• [RECORD EXCERPTS]
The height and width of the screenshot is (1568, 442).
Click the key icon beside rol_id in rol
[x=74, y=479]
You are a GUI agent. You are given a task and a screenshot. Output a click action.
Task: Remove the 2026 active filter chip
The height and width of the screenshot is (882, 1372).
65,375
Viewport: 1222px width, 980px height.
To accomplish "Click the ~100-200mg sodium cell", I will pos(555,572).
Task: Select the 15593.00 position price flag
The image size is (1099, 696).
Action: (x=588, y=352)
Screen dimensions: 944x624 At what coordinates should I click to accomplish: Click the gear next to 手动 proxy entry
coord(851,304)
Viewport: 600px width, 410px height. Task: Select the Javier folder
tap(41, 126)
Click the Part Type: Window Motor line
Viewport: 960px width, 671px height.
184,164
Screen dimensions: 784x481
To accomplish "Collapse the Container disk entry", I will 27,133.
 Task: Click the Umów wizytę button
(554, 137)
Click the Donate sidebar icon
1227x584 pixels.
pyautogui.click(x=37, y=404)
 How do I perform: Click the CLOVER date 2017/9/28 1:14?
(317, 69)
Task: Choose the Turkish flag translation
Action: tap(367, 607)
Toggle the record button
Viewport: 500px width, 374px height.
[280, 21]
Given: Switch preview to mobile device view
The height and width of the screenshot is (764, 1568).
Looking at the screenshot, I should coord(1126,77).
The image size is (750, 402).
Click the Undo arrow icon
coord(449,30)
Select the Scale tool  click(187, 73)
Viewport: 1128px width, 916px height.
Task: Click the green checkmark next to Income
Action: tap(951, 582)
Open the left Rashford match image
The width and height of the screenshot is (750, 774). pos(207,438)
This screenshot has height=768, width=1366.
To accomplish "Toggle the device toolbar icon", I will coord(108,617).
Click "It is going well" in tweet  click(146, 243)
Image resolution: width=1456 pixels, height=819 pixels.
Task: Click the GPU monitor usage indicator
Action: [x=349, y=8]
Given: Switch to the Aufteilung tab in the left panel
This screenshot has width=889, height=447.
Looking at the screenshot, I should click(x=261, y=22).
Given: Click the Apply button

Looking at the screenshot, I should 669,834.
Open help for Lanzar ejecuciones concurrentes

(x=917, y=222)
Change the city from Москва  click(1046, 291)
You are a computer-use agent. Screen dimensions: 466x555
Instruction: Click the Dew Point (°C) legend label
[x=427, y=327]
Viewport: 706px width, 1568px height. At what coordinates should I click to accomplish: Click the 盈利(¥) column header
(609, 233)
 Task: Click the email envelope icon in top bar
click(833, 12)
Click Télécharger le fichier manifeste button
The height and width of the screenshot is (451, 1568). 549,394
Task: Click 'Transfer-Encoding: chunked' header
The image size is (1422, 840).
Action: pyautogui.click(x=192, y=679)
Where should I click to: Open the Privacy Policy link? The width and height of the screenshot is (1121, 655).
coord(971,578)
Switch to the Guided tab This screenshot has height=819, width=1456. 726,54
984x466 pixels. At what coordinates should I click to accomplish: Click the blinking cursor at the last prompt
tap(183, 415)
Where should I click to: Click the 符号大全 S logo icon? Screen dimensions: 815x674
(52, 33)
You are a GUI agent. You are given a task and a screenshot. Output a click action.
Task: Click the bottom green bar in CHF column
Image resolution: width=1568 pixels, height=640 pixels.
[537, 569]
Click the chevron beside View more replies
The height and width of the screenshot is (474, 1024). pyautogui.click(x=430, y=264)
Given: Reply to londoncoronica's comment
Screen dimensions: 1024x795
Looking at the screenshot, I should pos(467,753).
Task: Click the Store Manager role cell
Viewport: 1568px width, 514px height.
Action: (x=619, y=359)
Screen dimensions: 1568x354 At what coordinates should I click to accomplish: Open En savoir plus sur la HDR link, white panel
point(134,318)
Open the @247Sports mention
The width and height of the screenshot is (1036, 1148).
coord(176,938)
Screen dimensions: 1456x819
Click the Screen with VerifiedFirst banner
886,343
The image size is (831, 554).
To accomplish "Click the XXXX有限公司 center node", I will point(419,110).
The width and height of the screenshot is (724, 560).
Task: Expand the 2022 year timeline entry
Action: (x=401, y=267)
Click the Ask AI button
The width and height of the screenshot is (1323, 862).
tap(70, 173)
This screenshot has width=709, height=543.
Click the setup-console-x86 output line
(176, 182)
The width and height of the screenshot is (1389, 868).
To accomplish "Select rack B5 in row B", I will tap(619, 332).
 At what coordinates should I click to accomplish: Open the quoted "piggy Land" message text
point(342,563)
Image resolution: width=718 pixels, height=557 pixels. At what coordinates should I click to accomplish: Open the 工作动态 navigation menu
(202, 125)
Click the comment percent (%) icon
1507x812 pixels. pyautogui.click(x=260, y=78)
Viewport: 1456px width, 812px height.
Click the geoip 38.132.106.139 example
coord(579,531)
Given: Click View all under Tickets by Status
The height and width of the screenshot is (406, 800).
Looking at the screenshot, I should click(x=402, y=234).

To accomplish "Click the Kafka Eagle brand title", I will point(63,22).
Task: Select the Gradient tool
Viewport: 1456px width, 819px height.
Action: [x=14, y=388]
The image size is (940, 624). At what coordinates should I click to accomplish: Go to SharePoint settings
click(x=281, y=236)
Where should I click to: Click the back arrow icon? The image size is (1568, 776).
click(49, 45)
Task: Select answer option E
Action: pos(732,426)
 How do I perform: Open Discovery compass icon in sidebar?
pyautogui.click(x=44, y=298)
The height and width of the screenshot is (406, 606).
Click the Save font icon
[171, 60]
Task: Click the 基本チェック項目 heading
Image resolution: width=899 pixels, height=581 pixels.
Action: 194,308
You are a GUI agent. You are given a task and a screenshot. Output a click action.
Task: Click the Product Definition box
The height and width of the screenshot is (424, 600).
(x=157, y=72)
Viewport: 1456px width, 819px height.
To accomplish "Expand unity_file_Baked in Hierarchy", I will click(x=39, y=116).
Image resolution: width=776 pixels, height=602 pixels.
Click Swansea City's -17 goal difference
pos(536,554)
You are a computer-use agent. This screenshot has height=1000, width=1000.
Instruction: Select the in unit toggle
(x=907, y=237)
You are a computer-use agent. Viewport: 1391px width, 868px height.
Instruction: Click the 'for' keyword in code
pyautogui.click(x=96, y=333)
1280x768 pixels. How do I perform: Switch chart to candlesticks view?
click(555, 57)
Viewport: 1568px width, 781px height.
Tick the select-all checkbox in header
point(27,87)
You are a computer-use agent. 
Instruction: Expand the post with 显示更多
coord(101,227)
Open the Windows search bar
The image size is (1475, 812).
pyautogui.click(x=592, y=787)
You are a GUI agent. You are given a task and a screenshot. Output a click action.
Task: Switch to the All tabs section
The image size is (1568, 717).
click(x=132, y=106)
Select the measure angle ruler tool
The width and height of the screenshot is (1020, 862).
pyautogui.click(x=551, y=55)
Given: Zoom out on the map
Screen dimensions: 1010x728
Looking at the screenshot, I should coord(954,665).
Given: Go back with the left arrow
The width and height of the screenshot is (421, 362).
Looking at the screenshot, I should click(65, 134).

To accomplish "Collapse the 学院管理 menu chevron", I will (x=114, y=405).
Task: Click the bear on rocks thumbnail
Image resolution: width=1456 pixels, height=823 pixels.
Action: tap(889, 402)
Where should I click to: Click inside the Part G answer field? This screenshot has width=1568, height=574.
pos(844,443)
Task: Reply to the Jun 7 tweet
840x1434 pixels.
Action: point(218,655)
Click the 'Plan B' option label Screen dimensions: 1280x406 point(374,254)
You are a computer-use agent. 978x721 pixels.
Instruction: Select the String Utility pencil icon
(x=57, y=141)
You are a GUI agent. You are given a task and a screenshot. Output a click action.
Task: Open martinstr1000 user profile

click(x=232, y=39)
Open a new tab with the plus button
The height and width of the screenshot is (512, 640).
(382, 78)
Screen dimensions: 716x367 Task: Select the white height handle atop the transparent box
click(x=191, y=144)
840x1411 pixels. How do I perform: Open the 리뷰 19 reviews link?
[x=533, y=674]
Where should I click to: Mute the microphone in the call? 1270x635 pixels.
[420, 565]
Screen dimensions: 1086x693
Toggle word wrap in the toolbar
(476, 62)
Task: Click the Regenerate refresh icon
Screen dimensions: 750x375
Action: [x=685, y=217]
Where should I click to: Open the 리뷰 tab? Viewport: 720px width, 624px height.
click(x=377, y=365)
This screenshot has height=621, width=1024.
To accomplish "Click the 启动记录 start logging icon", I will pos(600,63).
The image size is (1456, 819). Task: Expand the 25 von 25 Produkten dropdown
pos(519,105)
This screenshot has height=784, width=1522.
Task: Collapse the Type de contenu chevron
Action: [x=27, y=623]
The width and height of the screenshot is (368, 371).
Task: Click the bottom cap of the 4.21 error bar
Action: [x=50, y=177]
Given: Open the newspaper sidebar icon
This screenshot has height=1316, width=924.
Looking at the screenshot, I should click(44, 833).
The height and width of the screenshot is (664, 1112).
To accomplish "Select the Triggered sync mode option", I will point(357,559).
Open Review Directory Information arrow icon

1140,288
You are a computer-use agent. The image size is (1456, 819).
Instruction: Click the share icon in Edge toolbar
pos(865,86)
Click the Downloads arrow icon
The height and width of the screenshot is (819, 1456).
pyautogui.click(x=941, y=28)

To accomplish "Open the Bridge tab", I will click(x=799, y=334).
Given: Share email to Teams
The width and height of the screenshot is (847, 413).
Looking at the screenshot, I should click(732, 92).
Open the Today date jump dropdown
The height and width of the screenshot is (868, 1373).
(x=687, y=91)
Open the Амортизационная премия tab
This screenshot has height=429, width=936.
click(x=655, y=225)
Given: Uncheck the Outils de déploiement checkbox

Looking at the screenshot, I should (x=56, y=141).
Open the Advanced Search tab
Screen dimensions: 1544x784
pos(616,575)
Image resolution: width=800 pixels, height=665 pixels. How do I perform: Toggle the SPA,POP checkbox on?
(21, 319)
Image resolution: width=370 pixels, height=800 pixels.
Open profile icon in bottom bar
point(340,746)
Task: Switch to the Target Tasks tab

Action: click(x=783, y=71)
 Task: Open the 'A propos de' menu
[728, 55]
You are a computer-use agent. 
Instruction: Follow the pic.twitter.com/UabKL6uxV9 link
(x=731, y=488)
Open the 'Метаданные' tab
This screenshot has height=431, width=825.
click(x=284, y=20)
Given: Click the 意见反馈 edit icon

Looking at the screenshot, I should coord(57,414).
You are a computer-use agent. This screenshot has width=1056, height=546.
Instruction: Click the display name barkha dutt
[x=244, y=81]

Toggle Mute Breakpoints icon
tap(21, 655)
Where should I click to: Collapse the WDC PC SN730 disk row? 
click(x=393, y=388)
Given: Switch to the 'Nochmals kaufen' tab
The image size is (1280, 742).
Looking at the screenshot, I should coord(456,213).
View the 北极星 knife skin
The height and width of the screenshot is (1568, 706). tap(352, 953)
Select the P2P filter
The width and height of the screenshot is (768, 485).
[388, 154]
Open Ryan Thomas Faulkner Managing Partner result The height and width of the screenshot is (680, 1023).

• [REQUIRED WORK]
Repeat the data word for word, starting with the line that contains "Task: Click the Store Manager role cell" and going on through the line that contains "will tap(619, 332).".

• [OUTPUT OF THE EXERCISE]
Task: Click the Store Manager role cell
Viewport: 1568px width, 514px height.
Action: (x=619, y=359)
Screen dimensions: 1568x354 At what coordinates should I click to accomplish: Open En savoir plus sur la HDR link, white panel
point(134,318)
Open the @247Sports mention
The width and height of the screenshot is (1036, 1148).
coord(176,938)
Screen dimensions: 1456x819
Click the Screen with VerifiedFirst banner
886,343
The image size is (831, 554).
To accomplish "Click the XXXX有限公司 center node", I will point(419,110).
The width and height of the screenshot is (724, 560).
Task: Expand the 2022 year timeline entry
Action: (x=401, y=267)
Click the Ask AI button
The width and height of the screenshot is (1323, 862).
tap(70, 173)
This screenshot has width=709, height=543.
Click the setup-console-x86 output line
(176, 182)
The width and height of the screenshot is (1389, 868).
To accomplish "Select rack B5 in row B", I will tap(619, 332).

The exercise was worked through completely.